09/06/2017 | 3272 pessoas já leram esta coluna. | 3 usuário(s) ON-line nesta página

O julgamento da chapa Dilma-Temer, iniciado no Tribunal Superior Eleitoral, é histórico. Pela primeira vez há julgamento, em eleições presidenciais, de ações eleitorais contra abuso de poder econômico, abuso de poder político, captação ilícita de recursos (caixa dois), dentre outros ilícitos deduzidos. Pela primeira vez fez-se instrução processual, foram coletadas provas documentais e testemunhais, sendo introduzido nos autos um elevado volume de provas trazidas pelos escândalos quase diários decorrentes da Operação Lava-Jato e seus filhotes.

As ações eleitorais propostas pelo PSDB acusam a chapa presidencial Dilma-Temer da prática de abuso de poder político (desvio de finalidade na convocação de rede nacional de emissoras de radiodifusão; manipulação na divulgação de indicadores socioeconômicos; uso indevido de prédios e equipamentos públicos para a realização de atos próprios de campanha; e publicidade institucional em período vedado), abuso de poder econômico (realização de gastos de campanha em valor que extrapola o limite; financiamento de campanha mediante doações oficiais de empreiteiras contratadas pela Petrobrás como parte da distribuição de propinas; massiva propaganda eleitoral levada a efeito por meio de recursos geridos por entidades sindicais; e transporte de eleitores por meio de organização supostamente não governamental que recebe dinheiro público para participar de comício em Petrolina/PE; e despesas irregulares – falta de comprovantes idôneos para despesas de campanha), uso indevido dos meios de comunicação social (veiculação de inverdades no horário eleitoral gratuito); fraude (divulgação de informações falsas sobre a extinção de programas sociais); e arrecadação por meio de caixa dois (doações provenientes de fornecedoras da Petrobrás; pagamentos a gráficas com desvio para laranjas).

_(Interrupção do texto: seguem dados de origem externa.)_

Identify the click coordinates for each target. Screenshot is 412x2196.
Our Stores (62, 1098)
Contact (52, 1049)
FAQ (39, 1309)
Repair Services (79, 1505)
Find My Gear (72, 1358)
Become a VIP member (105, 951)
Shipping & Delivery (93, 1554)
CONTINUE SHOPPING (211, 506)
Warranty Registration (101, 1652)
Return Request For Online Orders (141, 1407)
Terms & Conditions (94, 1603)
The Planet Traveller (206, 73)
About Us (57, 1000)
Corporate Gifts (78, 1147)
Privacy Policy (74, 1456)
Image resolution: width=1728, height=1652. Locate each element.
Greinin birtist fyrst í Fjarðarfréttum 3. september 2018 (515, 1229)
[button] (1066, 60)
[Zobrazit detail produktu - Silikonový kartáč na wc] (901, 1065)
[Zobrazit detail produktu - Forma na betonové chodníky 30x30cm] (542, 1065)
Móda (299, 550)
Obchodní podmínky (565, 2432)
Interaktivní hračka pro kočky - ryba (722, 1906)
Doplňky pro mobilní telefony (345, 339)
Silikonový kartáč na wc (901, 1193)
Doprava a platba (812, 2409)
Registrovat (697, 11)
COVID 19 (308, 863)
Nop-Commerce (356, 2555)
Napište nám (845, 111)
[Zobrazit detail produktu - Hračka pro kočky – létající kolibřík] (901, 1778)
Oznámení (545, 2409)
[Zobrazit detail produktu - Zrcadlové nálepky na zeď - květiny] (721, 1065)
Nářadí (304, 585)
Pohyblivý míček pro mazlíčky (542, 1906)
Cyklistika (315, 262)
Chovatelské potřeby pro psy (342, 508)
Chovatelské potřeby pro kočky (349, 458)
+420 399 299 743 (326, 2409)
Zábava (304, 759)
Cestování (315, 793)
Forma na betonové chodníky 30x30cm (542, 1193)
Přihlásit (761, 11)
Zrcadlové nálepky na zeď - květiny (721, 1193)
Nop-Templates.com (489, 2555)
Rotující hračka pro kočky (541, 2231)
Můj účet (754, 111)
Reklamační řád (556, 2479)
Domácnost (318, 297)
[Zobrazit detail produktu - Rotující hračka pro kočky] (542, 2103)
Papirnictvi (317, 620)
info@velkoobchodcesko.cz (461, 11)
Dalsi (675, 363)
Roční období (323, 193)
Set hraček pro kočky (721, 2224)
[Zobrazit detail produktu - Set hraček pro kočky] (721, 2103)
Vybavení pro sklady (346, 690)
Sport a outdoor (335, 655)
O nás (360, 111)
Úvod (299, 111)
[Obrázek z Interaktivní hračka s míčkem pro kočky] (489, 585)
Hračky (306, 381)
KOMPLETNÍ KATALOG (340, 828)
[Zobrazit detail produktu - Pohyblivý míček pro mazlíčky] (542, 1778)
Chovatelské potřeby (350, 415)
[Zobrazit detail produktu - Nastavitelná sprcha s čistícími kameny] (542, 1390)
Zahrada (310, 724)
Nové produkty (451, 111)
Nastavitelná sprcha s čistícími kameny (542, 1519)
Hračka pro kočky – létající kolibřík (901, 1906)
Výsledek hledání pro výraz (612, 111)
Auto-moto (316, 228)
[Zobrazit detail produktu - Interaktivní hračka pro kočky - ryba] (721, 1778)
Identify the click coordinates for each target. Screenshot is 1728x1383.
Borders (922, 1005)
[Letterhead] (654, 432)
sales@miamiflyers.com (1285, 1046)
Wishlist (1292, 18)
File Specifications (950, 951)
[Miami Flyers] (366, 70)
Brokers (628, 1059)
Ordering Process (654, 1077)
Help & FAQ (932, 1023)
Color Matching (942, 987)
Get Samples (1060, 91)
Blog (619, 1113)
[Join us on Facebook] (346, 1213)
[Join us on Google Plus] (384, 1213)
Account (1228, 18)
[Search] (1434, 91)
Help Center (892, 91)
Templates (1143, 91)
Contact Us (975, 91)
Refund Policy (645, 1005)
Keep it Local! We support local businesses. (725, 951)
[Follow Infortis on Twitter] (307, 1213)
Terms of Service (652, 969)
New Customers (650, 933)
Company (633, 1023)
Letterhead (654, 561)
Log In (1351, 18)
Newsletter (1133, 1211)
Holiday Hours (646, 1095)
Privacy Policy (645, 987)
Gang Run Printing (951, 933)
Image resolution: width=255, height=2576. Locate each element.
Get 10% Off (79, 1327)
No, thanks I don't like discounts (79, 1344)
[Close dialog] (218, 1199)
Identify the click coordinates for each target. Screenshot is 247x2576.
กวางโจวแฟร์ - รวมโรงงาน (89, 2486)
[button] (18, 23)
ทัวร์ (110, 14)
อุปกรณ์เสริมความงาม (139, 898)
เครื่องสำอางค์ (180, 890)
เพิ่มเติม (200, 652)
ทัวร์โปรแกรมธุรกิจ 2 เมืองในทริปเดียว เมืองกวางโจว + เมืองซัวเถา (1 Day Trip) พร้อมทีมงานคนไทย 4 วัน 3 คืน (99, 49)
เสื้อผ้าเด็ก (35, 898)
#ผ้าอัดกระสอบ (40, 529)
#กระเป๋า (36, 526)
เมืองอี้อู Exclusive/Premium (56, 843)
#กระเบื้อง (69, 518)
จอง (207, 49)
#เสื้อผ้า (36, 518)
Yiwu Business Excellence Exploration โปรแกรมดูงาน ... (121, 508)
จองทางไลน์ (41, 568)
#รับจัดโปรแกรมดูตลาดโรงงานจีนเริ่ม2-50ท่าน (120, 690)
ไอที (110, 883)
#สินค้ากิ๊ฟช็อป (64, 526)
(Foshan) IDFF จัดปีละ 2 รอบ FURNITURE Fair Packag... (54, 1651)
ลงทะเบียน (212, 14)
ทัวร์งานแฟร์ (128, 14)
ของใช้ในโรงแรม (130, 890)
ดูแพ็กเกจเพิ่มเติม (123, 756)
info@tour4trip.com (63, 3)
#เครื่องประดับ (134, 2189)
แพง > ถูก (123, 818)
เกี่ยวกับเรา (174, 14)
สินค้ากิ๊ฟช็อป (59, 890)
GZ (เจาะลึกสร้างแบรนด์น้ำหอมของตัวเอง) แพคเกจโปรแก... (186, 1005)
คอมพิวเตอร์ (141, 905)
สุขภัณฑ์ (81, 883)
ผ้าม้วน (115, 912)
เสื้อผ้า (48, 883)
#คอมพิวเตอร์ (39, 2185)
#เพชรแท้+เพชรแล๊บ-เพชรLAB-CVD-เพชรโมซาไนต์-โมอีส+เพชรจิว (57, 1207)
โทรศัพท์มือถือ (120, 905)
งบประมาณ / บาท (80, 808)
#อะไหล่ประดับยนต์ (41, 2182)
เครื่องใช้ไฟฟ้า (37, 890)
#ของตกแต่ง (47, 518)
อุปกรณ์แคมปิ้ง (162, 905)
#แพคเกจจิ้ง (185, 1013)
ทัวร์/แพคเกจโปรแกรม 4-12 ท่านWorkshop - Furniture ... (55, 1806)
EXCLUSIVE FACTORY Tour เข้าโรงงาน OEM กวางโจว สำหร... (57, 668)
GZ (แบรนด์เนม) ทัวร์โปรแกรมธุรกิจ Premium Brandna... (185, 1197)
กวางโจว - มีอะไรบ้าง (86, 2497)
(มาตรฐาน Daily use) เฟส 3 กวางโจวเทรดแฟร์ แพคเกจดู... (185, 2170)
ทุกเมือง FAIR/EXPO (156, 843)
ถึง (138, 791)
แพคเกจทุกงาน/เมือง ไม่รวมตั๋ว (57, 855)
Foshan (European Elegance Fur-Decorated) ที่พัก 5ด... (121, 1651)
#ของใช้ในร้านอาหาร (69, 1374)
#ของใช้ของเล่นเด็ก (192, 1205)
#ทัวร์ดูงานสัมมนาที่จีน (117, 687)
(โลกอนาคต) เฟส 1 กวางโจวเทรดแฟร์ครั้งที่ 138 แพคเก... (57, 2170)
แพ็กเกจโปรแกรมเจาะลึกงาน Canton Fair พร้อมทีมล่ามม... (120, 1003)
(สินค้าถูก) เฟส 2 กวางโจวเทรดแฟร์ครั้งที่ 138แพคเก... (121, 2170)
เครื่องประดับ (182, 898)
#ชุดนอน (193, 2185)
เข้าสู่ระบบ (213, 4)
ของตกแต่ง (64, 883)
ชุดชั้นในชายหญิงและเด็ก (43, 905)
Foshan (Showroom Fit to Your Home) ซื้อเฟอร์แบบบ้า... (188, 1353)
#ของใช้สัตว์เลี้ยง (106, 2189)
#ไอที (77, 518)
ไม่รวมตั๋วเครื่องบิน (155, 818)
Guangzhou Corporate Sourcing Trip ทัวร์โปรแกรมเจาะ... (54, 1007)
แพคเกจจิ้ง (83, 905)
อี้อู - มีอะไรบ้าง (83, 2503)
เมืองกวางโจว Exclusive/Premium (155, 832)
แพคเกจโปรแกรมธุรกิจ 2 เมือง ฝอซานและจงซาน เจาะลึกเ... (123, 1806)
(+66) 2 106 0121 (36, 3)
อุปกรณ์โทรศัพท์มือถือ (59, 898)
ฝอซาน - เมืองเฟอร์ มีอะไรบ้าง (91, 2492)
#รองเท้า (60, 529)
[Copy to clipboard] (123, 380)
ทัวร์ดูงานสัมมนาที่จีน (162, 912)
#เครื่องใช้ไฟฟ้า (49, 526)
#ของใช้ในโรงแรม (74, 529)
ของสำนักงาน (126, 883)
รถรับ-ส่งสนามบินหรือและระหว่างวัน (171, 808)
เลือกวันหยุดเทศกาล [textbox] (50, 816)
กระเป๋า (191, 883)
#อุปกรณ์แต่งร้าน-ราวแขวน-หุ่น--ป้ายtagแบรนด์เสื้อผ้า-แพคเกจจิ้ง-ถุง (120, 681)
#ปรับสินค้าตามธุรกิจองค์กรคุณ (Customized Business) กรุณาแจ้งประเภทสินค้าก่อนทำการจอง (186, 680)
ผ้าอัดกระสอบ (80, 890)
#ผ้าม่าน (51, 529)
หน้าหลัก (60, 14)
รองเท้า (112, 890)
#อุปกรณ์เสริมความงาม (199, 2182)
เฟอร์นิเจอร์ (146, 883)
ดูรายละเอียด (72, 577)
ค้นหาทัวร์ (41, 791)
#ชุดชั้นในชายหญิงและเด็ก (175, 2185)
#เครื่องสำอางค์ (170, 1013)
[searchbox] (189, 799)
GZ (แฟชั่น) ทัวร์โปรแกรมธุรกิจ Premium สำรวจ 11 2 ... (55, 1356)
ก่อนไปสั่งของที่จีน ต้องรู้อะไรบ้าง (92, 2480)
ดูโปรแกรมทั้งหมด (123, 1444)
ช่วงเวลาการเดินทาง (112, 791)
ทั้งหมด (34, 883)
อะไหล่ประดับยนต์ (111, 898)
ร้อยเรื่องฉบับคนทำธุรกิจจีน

Durante a instrução, ocorreram as bombásticas delações premiadas dos executivos da construtora Odebrecht, que foram trazidas aos autos, inclusive tendo sido ouvidos pelo relator, com autorização do plenário do Tribunal Superior Eleitoral, o empresário Marcelo Odebrecht, o marqueteiro João Santana e a sua esposa e empresária Mônica Moura. Esses depoimentos e os documentos trazidos aos autos foram objeto de intenso debate no início do julgamento. As defesas de Dilma Rousseff e de Michel Temer passaram a atacar o que chamaram de ampliação indevida dos contornos da causa de pedir, uma vez que os temas relativos à Construtora Odebrecht não estavam referidos na petição inicial das ações eleitorais propostas. Para a defesa, este novo núcleo de elementos probatórios estaria inovando a lide, em prazo posterior ao decadencial, contrariando a legislação eleitoral.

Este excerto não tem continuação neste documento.